Nesta quarta newsletter, as jornalistas Carla Jimenez, Verónica Goyzueta e eu fizemos uma entrevista com Marina Silva, na visão de SUMAÚMA a política mais importante da frente ampla de apoio a Lula. Contamos ali por que entendemos que a deputada federal eleita ocupa um lugar muito singular e muito novo na história brasileira – e terá um papel fundamental no destino do Brasil dos próximos anos. Mas, principalmente, Marina nos conta por que perdemos o direito de ser estúpidos. Ela nos instiga a alargar a paisagem de nossa mente e lutar. Leia. E lute.
A jornalista Catarina Barbosa foi até o arquipélago do Marajó, onde está o pior Índice de Desenvolvimento Humano do Brasil, para checar as denúncias que Damares Alves fez em 8 de outubro, em um culto eleitoreiro, sobre as crianças dos 17 municípios. Como é o hábito da ex-ministra da Mulher, da Família e dos Direitos Humanos de Bolsonaro, Damares atira horrores ao vento, com o objetivo de reeleger seu chefe, sempre contando com a impunidade que o bolsonarismo ampliou no Brasil ao ocupar o poder.

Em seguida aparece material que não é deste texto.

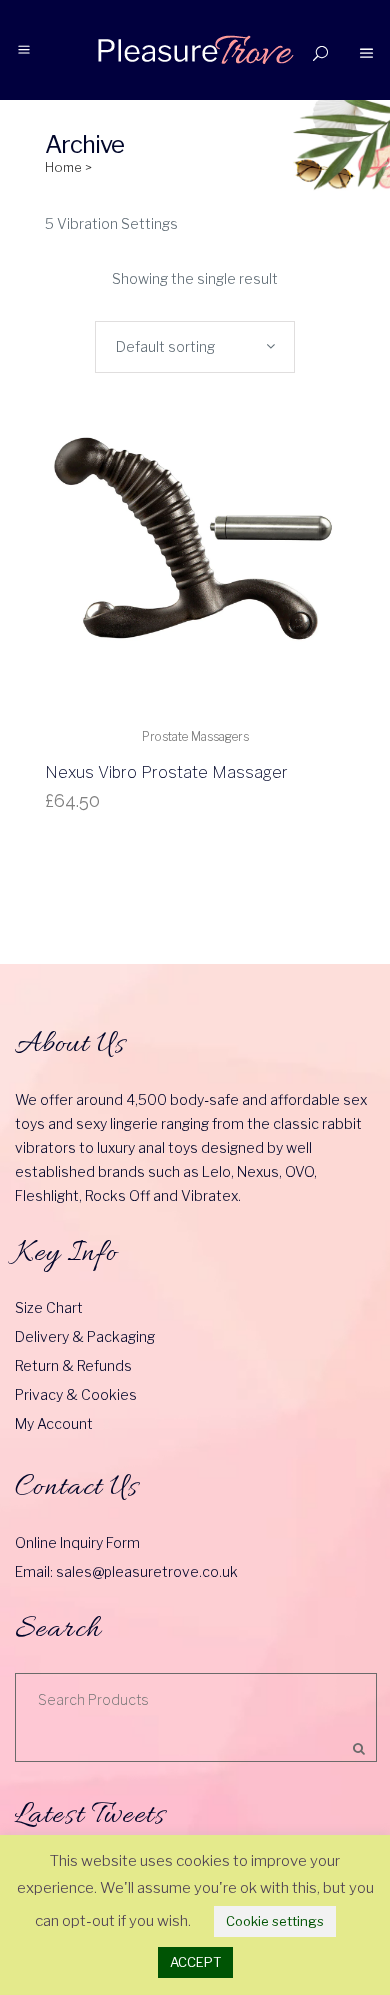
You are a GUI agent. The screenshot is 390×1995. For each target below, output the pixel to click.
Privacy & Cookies (76, 1394)
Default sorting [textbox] (165, 346)
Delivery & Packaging (85, 1336)
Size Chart (49, 1307)
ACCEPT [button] (195, 1962)
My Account (54, 1423)
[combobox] (195, 347)
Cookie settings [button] (275, 1921)
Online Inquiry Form (77, 1542)
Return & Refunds (73, 1365)
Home (63, 167)
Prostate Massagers (195, 736)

Diante disso, SUMAÚMA esteve no Marajó para fazer o que o bom jornalismo faz: buscar a verdade. E a verdade que encontramos é que a senadora eleita pelos Republicanos em 2 de outubro mente. E sua mentira oculta várias verdades sobre a desastrosa atuação do governo Bolsonaro nessa região amazônica.
Ilana Katz é uma das mais importantes pesquisadoras das infâncias, no campo da psicanálise, o que a faz atuar tanto com as crianças das Redes da Maré, no Rio de Janeiro, quanto com as crianças do bairro Santa Benedita, um dos mais pobres da periferia da cidade amazônica de Altamira, no Pará, como conselheira da organização Aldeias. Com essas credenciais de ponte entre mundos e entre infâncias, Ilana se debruçou sobre os fatos, os atos, as políticas e os vetos de Jair Bolsonaro nestes quase quatro anos de governo. Em artigo de opinião, ela nos mostra como Bolsonaro determinou quem são as meninas e os meninos matáveis do Brasil e como essa escolha afeta todas as crianças, inclusive as filhas e filhos da minoria privilegiada do país.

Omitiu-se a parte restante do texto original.